━━━ Exercise material

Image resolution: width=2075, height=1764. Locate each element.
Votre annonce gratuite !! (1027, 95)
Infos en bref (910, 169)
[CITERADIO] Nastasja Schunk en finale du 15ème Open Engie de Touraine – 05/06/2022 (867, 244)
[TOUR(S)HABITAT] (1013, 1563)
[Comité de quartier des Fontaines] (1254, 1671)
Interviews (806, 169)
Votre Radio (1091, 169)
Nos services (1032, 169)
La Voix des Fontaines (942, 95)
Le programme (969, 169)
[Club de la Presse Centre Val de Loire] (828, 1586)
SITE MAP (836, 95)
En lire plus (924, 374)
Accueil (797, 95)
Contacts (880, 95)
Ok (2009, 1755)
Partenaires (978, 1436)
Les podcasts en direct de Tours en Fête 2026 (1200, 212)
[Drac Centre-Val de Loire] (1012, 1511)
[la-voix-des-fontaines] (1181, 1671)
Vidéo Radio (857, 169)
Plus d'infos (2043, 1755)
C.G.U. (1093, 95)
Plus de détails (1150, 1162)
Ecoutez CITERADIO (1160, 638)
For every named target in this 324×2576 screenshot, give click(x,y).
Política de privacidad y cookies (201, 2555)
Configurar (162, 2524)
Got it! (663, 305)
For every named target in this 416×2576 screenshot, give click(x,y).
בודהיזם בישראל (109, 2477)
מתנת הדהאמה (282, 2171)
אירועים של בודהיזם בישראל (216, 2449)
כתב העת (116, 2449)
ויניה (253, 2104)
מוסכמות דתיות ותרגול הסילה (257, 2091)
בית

━━━━━━

▶ **What the task asks**:
The lines above, from the first through the one containing "[Drac Centre-Val de Loire] (1012, 1511)", must be restated word for word, with nothing added.

▶ **Task solution**:
Image resolution: width=2075, height=1764. Locate each element.
Votre annonce gratuite !! (1027, 95)
Infos en bref (910, 169)
[CITERADIO] Nastasja Schunk en finale du 15ème Open Engie de Touraine – 05/06/2022 (867, 244)
[TOUR(S)HABITAT] (1013, 1563)
[Comité de quartier des Fontaines] (1254, 1671)
Interviews (806, 169)
Votre Radio (1091, 169)
Nos services (1032, 169)
La Voix des Fontaines (942, 95)
Le programme (969, 169)
[Club de la Presse Centre Val de Loire] (828, 1586)
SITE MAP (836, 95)
En lire plus (924, 374)
Accueil (797, 95)
Contacts (880, 95)
Ok (2009, 1755)
Partenaires (978, 1436)
Les podcasts en direct de Tours en Fête 2026 (1200, 212)
[Drac Centre-Val de Loire] (1012, 1511)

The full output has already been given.